This is a hugely important debate. We have not altogether taken on board how countercultural it is. Societies are not static; they change. We are mostly in the top half age-wise yet we are talking about the problems of the bottom half as though we were actually part of them and understood them fully. We have to try to point out to them where they are going.

We all seem to agree that families are the bedrock of society, and that the strength of the nation depends on the strength of the family. We mostly realise, I think, that the bedrock is eroding, and the erosion seems to coincide with the way that our society has turned away from faith and, with it, from the standards of faith.
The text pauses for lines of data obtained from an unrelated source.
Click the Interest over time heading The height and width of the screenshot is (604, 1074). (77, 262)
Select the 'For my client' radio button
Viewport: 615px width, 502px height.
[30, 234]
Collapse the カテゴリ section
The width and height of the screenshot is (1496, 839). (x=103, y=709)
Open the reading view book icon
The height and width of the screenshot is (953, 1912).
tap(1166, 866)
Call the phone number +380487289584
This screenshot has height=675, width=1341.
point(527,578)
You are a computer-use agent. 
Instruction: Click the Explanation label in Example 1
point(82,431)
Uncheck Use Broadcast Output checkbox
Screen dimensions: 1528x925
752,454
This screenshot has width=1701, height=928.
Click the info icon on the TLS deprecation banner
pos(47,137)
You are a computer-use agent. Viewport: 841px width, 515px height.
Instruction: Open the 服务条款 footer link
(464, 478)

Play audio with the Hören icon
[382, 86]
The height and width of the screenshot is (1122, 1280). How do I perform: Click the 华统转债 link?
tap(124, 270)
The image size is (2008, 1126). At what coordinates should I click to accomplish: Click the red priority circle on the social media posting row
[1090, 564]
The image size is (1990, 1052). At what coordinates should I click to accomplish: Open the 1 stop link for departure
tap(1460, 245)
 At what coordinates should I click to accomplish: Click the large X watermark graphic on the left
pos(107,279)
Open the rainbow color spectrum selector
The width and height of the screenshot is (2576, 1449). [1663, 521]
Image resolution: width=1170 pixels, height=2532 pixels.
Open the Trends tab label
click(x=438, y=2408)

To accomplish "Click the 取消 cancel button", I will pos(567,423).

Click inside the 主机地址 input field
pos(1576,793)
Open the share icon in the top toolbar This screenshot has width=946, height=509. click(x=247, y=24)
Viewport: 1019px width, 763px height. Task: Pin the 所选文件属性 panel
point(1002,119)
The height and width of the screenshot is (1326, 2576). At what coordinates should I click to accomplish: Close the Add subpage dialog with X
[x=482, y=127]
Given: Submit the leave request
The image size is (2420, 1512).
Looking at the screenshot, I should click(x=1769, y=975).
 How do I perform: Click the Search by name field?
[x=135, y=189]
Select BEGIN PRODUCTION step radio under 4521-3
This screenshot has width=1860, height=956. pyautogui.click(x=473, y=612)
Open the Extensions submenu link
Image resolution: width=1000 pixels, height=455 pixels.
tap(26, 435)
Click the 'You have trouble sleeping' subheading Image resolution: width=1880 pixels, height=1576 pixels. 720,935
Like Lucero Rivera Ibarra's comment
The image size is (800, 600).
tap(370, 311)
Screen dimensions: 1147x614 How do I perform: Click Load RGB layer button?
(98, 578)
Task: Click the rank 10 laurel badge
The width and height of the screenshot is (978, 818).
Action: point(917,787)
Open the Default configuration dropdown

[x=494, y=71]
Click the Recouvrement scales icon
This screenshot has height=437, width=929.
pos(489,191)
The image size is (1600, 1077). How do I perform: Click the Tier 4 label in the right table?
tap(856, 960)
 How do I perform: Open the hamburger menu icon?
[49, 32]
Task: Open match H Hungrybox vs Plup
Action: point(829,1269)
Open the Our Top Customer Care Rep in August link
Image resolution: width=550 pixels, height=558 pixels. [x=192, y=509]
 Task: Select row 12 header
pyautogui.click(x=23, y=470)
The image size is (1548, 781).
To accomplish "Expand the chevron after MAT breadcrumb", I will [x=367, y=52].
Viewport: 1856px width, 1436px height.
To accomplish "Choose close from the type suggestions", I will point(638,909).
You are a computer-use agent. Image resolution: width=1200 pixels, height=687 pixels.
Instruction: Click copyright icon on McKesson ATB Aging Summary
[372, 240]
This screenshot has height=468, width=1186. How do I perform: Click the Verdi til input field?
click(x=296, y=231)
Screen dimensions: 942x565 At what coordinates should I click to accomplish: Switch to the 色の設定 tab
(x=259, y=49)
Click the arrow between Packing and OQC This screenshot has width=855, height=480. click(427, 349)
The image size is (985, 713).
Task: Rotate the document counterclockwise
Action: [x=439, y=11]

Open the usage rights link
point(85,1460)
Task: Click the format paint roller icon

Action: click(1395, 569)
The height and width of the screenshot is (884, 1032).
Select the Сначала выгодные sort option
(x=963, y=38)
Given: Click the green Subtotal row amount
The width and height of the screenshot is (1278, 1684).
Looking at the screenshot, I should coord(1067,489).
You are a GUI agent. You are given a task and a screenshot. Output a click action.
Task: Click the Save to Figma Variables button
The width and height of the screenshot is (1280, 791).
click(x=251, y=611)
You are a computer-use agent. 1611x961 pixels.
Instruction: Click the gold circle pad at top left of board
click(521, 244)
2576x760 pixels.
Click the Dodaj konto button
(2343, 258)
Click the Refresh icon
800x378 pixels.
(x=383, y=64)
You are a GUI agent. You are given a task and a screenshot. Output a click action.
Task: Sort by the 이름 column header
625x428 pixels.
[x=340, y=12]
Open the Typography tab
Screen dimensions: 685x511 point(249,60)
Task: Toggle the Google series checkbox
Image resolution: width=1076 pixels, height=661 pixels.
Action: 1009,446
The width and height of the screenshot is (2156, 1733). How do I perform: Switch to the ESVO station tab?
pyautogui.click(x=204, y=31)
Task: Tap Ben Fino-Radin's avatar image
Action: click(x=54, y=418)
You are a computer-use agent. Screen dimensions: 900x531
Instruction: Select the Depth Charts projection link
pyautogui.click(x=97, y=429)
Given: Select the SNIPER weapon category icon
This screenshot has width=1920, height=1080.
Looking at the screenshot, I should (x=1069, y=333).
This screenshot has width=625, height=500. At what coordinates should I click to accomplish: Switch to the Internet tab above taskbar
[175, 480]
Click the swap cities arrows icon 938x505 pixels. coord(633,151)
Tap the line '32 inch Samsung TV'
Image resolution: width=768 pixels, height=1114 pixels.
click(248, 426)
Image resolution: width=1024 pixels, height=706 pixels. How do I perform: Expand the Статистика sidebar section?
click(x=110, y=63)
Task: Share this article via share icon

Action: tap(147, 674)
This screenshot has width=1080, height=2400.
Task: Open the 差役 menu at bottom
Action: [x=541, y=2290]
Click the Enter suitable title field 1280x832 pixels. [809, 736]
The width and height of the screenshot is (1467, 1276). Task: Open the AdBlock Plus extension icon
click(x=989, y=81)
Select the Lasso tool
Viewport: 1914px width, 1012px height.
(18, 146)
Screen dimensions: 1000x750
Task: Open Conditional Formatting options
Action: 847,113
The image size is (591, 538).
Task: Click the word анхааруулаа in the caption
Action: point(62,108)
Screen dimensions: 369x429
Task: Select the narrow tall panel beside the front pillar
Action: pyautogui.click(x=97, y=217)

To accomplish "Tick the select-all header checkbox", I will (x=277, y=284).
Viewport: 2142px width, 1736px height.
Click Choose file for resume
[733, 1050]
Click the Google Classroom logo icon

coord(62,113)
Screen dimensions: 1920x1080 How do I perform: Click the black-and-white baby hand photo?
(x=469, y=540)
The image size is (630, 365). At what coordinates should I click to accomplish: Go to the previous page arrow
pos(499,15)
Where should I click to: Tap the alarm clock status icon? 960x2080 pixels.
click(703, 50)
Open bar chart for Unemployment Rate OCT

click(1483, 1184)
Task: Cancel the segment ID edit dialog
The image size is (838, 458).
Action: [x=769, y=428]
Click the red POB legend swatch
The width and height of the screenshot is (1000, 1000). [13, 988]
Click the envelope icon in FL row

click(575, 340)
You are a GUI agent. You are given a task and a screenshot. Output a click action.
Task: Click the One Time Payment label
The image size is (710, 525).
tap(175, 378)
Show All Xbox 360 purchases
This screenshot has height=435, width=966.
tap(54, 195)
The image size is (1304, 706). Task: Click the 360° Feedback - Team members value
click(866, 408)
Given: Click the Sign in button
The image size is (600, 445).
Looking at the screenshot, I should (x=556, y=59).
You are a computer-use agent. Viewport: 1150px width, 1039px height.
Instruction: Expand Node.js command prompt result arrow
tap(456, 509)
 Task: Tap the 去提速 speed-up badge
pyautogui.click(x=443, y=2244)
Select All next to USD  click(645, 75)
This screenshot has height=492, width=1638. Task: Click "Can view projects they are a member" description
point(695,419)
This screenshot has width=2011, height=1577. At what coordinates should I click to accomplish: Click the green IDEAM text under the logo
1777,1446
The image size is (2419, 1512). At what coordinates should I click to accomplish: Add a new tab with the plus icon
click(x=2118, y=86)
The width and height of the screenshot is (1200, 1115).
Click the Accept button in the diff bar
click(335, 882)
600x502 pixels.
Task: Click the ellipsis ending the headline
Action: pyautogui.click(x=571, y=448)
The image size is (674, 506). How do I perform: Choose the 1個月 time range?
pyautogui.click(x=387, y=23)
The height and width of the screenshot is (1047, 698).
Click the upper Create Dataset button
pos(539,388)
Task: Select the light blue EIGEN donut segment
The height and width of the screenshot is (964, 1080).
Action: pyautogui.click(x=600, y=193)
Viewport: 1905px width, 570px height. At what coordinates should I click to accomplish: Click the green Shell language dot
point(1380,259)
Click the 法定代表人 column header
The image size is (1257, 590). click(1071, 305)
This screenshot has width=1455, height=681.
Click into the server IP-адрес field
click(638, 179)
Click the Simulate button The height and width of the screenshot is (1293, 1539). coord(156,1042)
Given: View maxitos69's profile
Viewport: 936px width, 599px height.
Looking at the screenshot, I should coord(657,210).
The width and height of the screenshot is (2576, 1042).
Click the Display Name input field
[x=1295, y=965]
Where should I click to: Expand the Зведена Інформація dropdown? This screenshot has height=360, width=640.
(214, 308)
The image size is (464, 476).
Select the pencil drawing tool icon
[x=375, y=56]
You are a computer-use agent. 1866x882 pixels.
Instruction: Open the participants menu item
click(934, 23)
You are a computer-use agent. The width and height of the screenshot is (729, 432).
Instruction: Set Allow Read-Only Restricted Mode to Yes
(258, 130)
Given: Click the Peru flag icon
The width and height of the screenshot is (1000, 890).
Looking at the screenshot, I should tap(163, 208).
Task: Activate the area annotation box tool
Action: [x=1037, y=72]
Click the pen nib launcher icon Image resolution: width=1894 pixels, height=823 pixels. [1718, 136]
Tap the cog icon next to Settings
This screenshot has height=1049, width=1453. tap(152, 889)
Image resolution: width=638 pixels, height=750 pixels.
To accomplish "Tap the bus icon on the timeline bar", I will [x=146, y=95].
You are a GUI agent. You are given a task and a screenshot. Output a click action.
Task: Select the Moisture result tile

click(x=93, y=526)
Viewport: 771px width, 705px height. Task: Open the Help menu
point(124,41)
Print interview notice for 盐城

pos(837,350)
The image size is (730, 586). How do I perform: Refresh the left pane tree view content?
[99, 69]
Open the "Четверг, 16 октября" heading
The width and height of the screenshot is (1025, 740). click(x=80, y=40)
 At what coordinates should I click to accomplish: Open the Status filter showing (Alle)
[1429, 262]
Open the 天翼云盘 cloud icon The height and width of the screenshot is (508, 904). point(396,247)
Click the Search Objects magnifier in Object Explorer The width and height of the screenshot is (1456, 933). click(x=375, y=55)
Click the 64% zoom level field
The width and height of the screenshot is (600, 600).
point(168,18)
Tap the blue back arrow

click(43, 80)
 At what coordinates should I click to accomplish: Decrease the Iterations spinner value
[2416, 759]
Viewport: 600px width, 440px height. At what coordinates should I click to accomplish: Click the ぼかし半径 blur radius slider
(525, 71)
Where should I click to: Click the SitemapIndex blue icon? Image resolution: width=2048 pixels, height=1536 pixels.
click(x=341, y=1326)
Marriage was a badge of respectability, and it was almost revered by those who did not have it. In my parents’ day, it was thoroughly approved of and enjoyed—as it was in my own day. But it is becoming unfashionable. Fewer people are getting married. Fewer people are committing themselves and their life to the future and the happiness of others by getting married, whether in a registry office or a church. I see the smiles passing between Members on the opposite Front Benches, but there is a scent in the wind. You know you can smell rain before it gets here—well, I can sense a further decline in standards because they are not being taught.

I am with the noble Lord, Lord Bird, who is a personal magic bullet in himself, on the primacy of prevention. That is what we are trying to do tonight. It is what we ought to do on the big scale in intervening in families, and in helping those that have come apart to protect the children and teach the separated parents that they can have a good relationship and make life comfortable and happy for the children.

We must recover faith. I argue passionately for the Christian faith because I am a Christian and I believe that Christ is my saviour. Faith itself is something that gives stability to character, and it is stable characters we need for stable families. In three minutes, I can only begin. I wish I could go on for three hours, but thank you very much for listening this long.